## BRIEF
Using the data that follows, output only the lines from the line with "Sell LEGO® (379, 2502)" up to and including the line with "Donate (1073, 117)", exactly, leaving pictures aside.

## EXERCISE MATERIALS

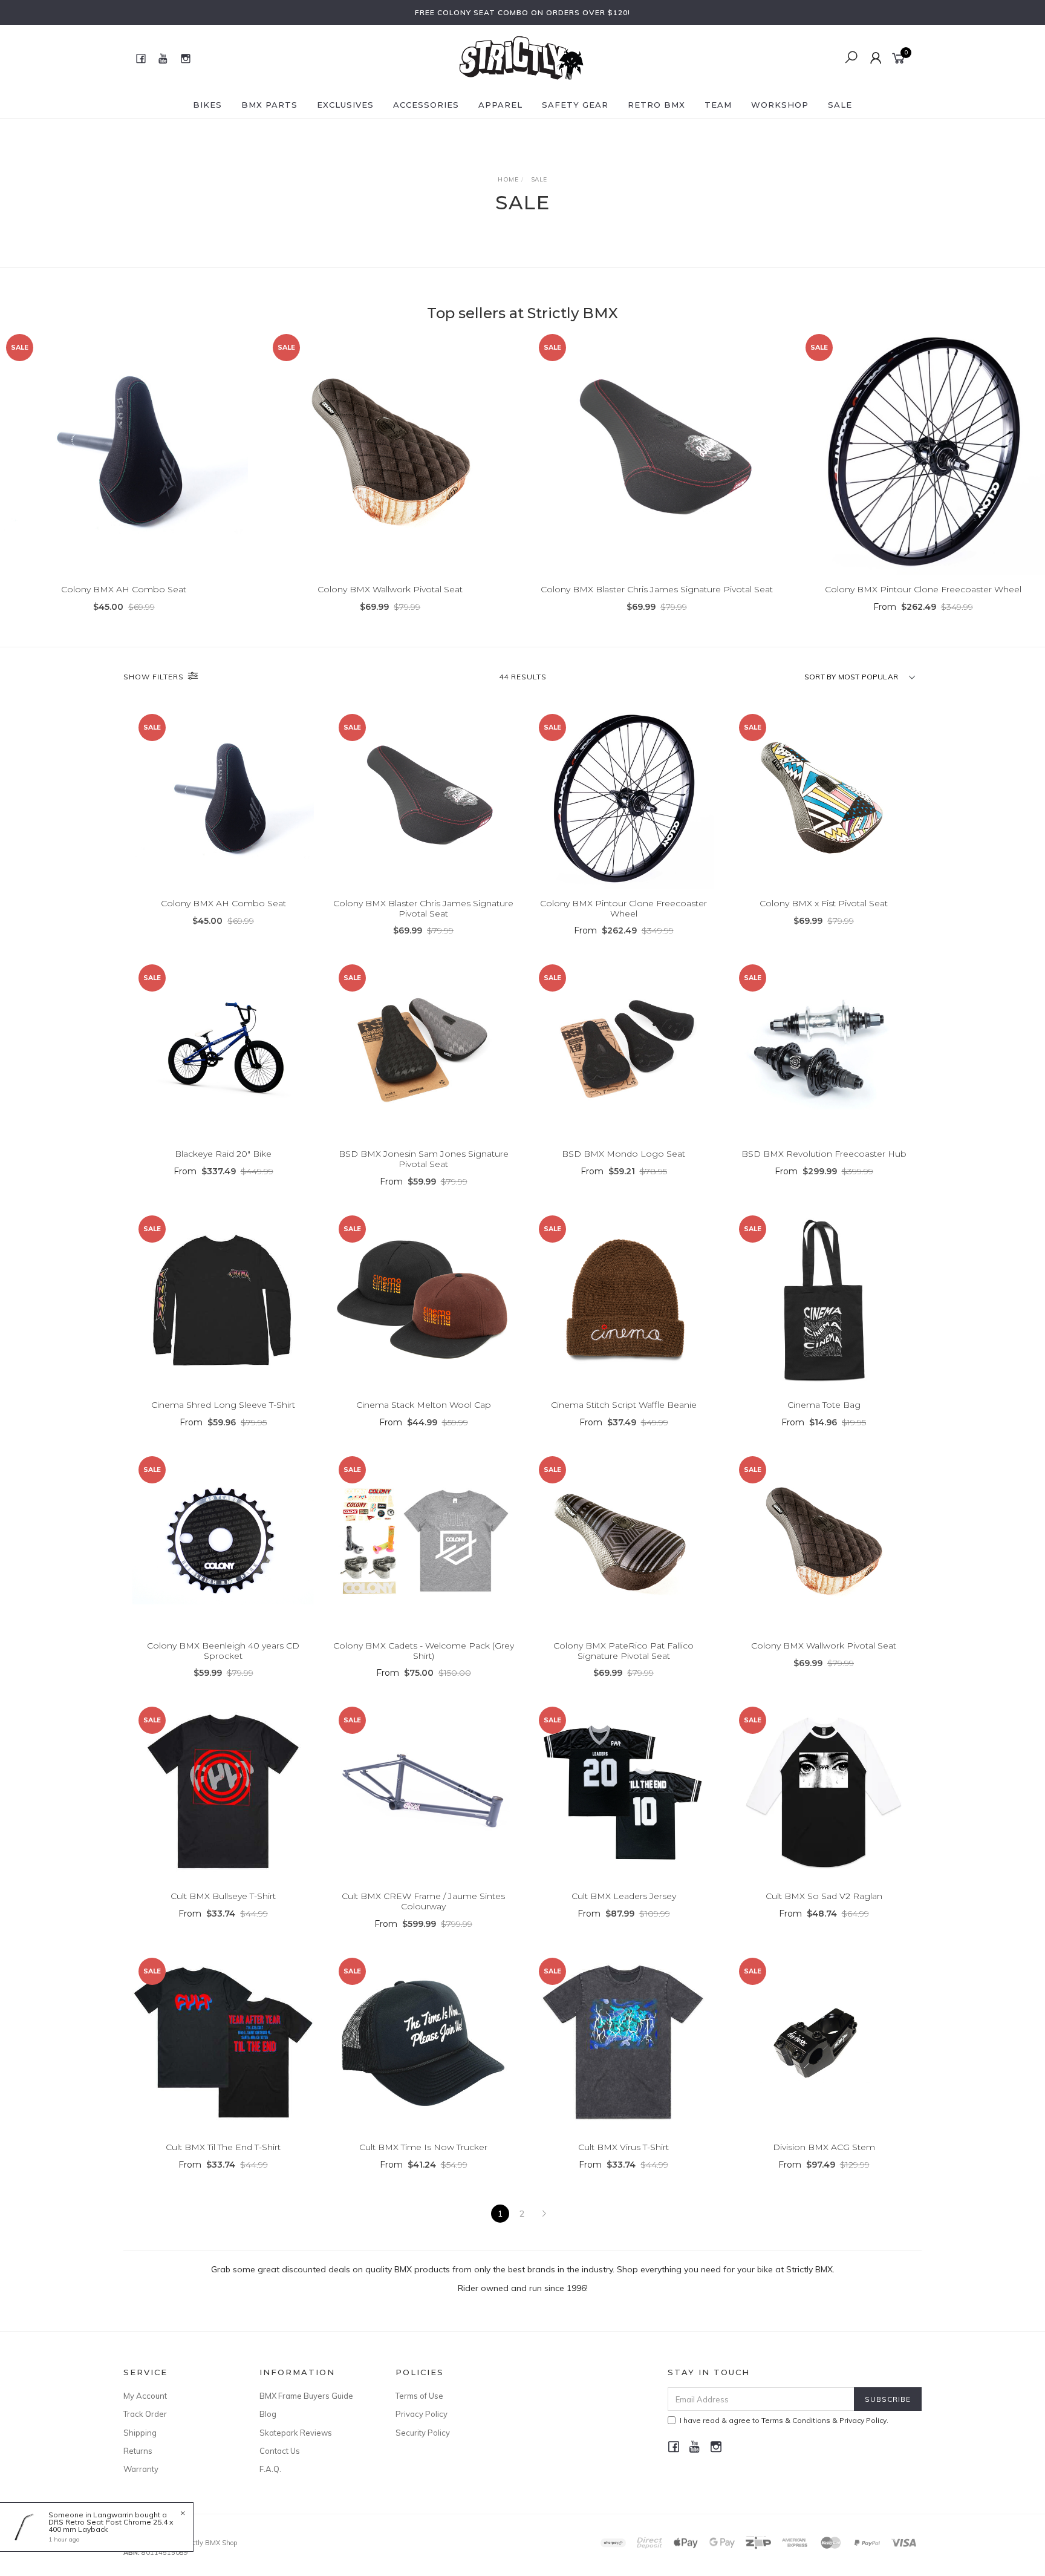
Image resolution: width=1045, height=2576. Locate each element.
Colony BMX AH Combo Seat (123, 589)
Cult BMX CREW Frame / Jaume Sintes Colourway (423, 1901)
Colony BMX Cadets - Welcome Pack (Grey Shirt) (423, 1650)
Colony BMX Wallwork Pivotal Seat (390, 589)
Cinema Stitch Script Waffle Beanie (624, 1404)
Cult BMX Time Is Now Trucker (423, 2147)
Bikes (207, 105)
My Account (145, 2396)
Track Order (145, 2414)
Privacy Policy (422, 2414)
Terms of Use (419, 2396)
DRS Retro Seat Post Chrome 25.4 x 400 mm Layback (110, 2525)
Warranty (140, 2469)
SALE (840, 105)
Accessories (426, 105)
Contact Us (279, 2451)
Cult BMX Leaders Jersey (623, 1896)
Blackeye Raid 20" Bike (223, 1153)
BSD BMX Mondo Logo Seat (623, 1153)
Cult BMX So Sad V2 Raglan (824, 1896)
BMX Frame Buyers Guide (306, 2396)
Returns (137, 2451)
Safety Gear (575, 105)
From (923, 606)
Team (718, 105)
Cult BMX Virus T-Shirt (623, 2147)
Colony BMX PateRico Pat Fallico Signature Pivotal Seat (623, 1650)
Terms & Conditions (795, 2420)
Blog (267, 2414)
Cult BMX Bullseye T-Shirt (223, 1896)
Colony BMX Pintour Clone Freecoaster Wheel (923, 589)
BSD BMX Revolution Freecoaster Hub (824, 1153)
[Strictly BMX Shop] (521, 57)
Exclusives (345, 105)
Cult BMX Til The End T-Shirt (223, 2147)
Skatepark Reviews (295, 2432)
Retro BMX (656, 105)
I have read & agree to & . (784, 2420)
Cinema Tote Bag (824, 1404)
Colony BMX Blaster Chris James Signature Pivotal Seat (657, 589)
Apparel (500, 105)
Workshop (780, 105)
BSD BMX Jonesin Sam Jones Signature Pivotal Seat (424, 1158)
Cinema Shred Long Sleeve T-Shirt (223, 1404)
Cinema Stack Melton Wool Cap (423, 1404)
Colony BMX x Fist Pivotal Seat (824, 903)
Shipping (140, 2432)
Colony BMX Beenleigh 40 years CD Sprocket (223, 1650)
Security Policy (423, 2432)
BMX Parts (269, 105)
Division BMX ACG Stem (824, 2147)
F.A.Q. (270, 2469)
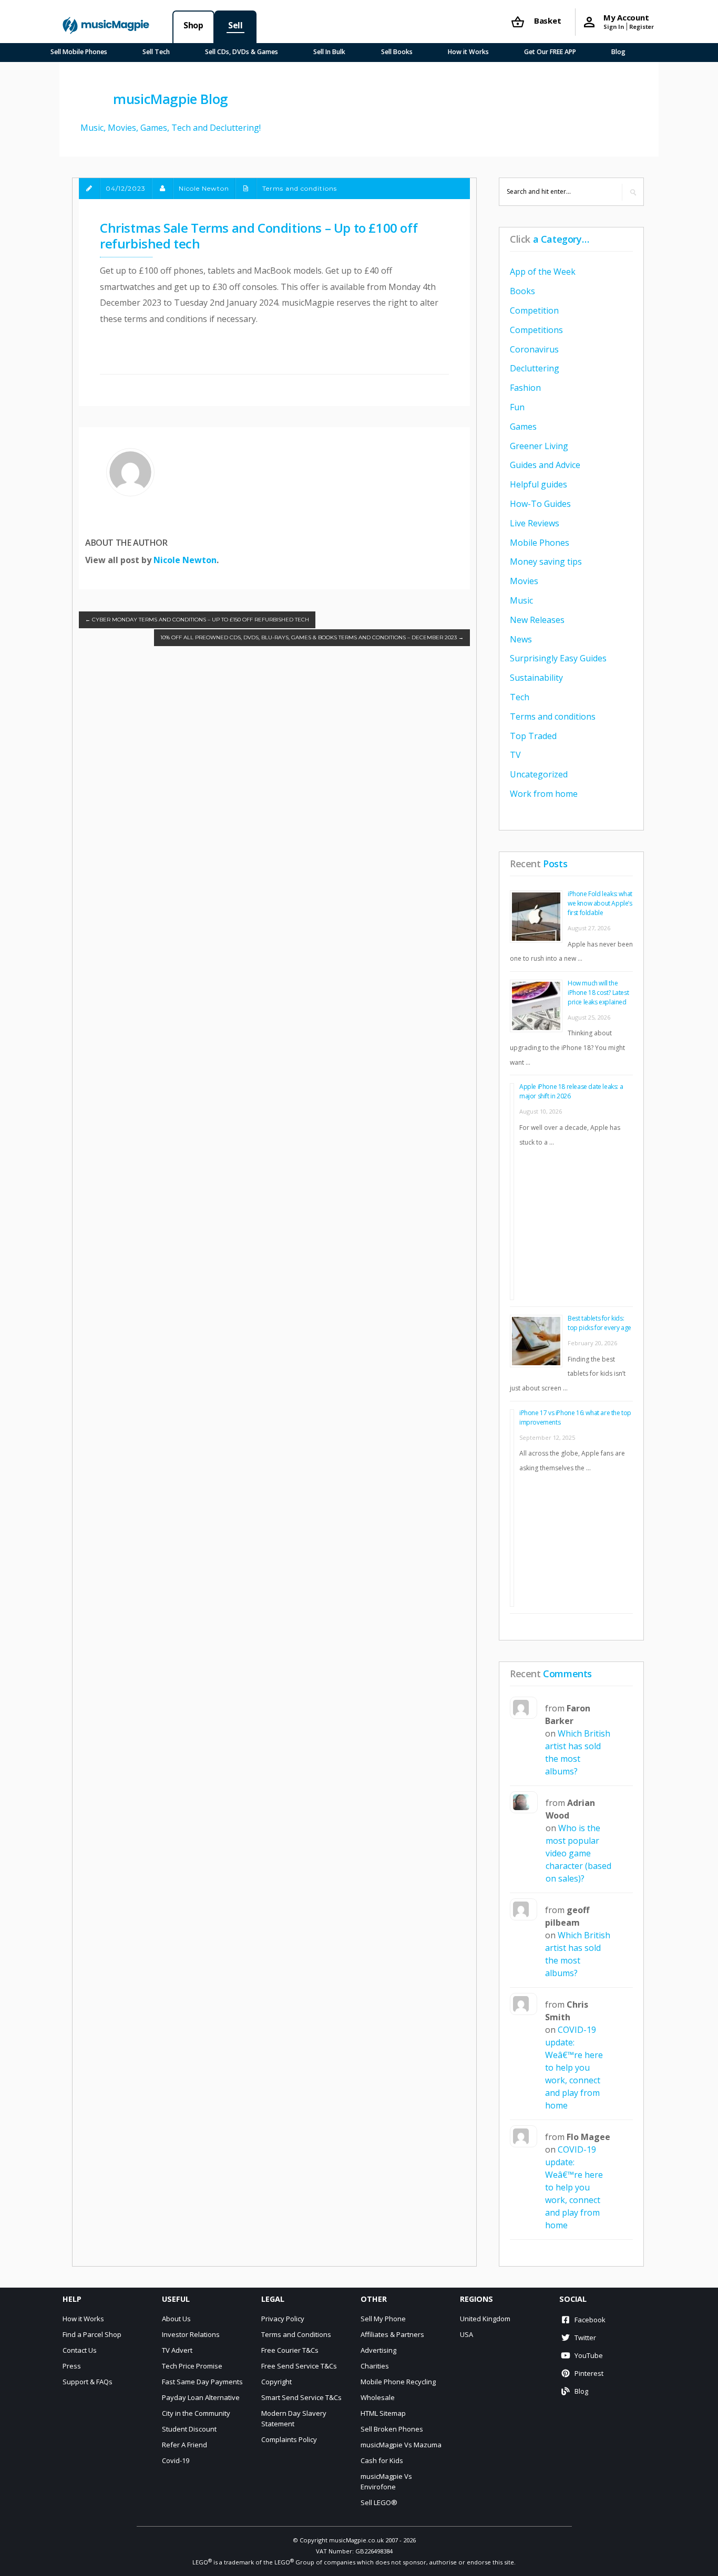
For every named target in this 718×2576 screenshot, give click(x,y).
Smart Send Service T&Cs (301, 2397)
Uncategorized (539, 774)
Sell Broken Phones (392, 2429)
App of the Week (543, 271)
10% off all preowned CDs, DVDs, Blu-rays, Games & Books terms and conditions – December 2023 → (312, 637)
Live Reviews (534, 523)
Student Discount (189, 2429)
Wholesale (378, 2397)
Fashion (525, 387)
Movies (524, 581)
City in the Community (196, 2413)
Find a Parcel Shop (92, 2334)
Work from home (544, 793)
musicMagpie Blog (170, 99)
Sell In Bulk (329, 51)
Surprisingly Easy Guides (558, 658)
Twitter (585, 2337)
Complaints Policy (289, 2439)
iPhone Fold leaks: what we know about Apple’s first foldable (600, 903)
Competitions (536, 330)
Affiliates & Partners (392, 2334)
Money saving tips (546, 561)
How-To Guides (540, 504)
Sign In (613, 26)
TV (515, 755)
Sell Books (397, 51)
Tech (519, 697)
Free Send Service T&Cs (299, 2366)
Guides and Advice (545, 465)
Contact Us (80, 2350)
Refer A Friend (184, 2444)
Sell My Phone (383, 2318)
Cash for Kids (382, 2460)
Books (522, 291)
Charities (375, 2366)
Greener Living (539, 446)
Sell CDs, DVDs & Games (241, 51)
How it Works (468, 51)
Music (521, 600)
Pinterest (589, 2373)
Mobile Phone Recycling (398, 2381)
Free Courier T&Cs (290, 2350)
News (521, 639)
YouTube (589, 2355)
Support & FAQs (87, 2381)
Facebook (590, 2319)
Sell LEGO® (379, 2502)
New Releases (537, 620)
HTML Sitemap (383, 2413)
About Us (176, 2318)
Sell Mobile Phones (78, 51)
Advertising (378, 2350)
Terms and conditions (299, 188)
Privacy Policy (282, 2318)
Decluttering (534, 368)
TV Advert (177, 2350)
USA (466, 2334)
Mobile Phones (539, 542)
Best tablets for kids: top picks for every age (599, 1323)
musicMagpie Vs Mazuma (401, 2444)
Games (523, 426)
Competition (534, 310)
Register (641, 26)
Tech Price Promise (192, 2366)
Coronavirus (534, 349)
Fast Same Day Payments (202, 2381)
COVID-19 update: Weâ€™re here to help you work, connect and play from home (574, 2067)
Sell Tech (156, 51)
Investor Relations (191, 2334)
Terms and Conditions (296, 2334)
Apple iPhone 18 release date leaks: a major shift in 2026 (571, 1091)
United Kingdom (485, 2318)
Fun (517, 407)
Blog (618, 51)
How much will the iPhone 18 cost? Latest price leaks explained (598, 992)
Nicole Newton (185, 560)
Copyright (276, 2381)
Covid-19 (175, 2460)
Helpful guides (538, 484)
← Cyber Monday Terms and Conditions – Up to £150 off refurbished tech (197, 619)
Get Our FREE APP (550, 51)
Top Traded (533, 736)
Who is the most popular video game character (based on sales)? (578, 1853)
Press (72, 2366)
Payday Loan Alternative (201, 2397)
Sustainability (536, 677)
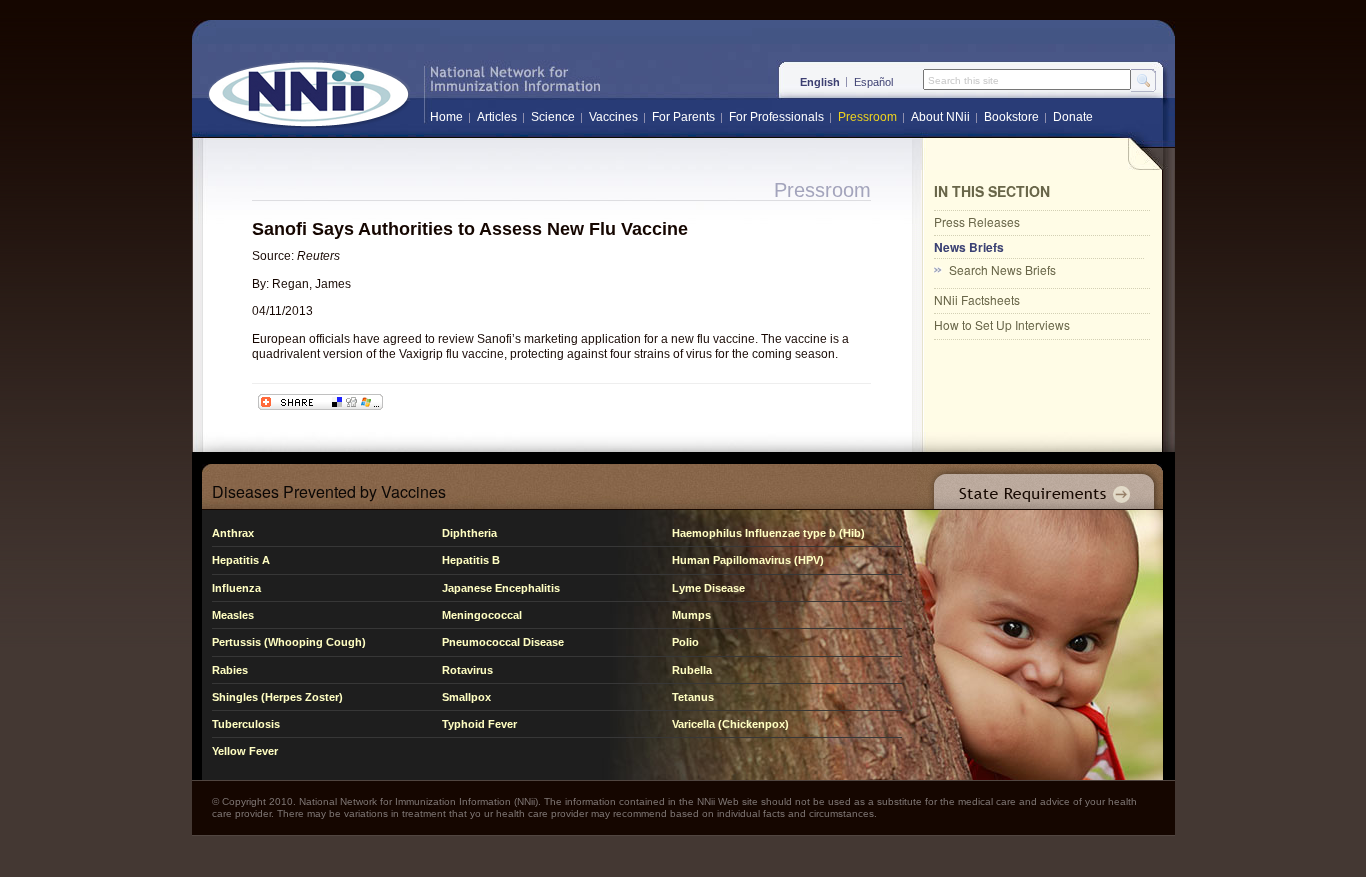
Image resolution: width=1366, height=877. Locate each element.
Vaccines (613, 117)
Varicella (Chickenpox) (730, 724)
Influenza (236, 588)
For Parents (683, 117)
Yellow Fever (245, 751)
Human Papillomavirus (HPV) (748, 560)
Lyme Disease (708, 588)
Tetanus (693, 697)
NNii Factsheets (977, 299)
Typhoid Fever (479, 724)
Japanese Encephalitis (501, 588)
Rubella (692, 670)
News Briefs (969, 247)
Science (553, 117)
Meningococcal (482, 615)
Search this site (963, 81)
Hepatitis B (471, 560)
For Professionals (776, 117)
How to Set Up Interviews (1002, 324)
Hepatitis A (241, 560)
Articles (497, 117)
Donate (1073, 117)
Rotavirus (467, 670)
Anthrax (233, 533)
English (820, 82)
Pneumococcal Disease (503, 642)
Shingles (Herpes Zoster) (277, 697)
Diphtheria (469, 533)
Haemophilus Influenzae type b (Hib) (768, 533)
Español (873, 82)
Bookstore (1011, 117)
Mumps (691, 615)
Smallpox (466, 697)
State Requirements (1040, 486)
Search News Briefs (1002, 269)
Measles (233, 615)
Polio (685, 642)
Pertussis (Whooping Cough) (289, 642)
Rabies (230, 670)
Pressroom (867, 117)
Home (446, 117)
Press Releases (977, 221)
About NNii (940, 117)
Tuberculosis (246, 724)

## COMPLETED EXERCISE
Sell LEGO® (379, 2502)
New Releases (537, 620)
HTML Sitemap (383, 2413)
About Us (176, 2318)
Sell Mobile Phones (78, 51)
Advertising (378, 2350)
Terms and conditions (299, 188)
Privacy Policy (282, 2318)
Decluttering (534, 368)
TV Advert (177, 2350)
USA (466, 2334)
Mobile Phones (539, 542)
Best tablets for kids: top picks for every age (599, 1323)
musicMagpie Vs Mazuma (401, 2444)
Games (523, 426)
Competition (534, 310)
Register (641, 26)
Tech Price Promise (192, 2366)
Coronavirus (534, 349)
Fast Same Day Payments (202, 2381)
COVID-19 update: Weâ€™re here to help you work, connect and play from home (574, 2067)
Sell Tech (156, 51)
Investor Relations (191, 2334)
Terms and Conditions (296, 2334)
Apple iPhone 18 release date leaks: a major shift in 2026 (571, 1091)
United Kingdom (485, 2318)
Fun (517, 407)
Blog (618, 51)
How much will the iPhone 18 cost? Latest price leaks explained (598, 992)
Nicole Newton (185, 560)
Copyright (276, 2381)
Covid-19 (175, 2460)
Helpful guides (538, 484)
← Cyber Monday Terms and Conditions – Up to £150 off refurbished tech (197, 619)
Get Our FREE APP (550, 51)
Top Traded (533, 736)
Who is the most popular video game character (based on sales)? (578, 1853)
Press (72, 2366)
Payday Loan Alternative (201, 2397)
Sustainability (536, 677)
Image resolution: width=1366, height=877. Locate each element.
Vaccines (613, 117)
Varicella (Chickenpox) (730, 724)
Influenza (236, 588)
For Parents (683, 117)
Yellow Fever (245, 751)
Human Papillomavirus (HPV) (748, 560)
Lyme Disease (708, 588)
Tetanus (693, 697)
NNii Factsheets (977, 299)
Typhoid Fever (479, 724)
Japanese Encephalitis (501, 588)
Rubella (692, 670)
News Briefs (969, 247)
Science (553, 117)
Meningococcal (482, 615)
Search this site (963, 81)
Hepatitis B (471, 560)
For Professionals (776, 117)
How to Set Up Interviews (1002, 324)
Hepatitis A (241, 560)
Articles (497, 117)
Donate (1073, 117)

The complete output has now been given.